--- TASK GOAL ---
Please reproduce, exactly and with nothing added, the line containing "The width and height of the screenshot is (587, 415)." and every line after it to the end of the records.

--- RECORDS PROVIDED ---
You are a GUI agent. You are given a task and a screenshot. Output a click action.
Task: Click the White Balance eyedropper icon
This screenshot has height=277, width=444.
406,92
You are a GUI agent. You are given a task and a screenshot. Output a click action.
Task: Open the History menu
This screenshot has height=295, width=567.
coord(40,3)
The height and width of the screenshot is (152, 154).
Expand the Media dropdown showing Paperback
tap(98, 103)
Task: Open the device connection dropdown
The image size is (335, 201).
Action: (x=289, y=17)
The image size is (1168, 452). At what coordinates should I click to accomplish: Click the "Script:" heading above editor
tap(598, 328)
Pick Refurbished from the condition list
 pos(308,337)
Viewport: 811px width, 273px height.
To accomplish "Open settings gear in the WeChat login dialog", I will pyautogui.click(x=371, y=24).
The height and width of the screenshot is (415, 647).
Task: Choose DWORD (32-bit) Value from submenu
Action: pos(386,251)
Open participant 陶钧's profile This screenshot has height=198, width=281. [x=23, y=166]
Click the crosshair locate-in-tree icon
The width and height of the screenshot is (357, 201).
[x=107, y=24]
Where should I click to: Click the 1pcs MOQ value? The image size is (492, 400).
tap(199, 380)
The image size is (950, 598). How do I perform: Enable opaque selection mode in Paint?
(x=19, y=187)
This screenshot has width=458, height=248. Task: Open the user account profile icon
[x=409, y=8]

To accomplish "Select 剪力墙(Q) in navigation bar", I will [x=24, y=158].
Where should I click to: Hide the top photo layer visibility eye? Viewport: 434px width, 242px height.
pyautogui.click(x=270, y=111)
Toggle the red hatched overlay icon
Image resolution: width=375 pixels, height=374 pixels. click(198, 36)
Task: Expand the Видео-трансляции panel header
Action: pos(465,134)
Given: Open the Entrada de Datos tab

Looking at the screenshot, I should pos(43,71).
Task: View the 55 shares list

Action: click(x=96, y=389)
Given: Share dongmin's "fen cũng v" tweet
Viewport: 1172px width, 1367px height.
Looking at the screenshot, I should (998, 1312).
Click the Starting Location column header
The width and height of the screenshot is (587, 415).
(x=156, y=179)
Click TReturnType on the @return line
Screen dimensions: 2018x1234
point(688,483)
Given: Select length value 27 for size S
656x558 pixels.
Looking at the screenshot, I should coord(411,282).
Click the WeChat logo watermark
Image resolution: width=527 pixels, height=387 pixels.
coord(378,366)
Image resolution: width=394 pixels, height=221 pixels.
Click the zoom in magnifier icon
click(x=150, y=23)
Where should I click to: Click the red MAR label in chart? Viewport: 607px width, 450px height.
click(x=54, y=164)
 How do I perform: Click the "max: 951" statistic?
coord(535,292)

--- ANSWER BOX ---
The width and height of the screenshot is (587, 415).
(x=156, y=179)
Click TReturnType on the @return line
Screen dimensions: 2018x1234
point(688,483)
Given: Select length value 27 for size S
656x558 pixels.
Looking at the screenshot, I should coord(411,282).
Click the WeChat logo watermark
Image resolution: width=527 pixels, height=387 pixels.
coord(378,366)
Image resolution: width=394 pixels, height=221 pixels.
Click the zoom in magnifier icon
click(x=150, y=23)
Where should I click to: Click the red MAR label in chart? Viewport: 607px width, 450px height.
click(x=54, y=164)
 How do I perform: Click the "max: 951" statistic?
coord(535,292)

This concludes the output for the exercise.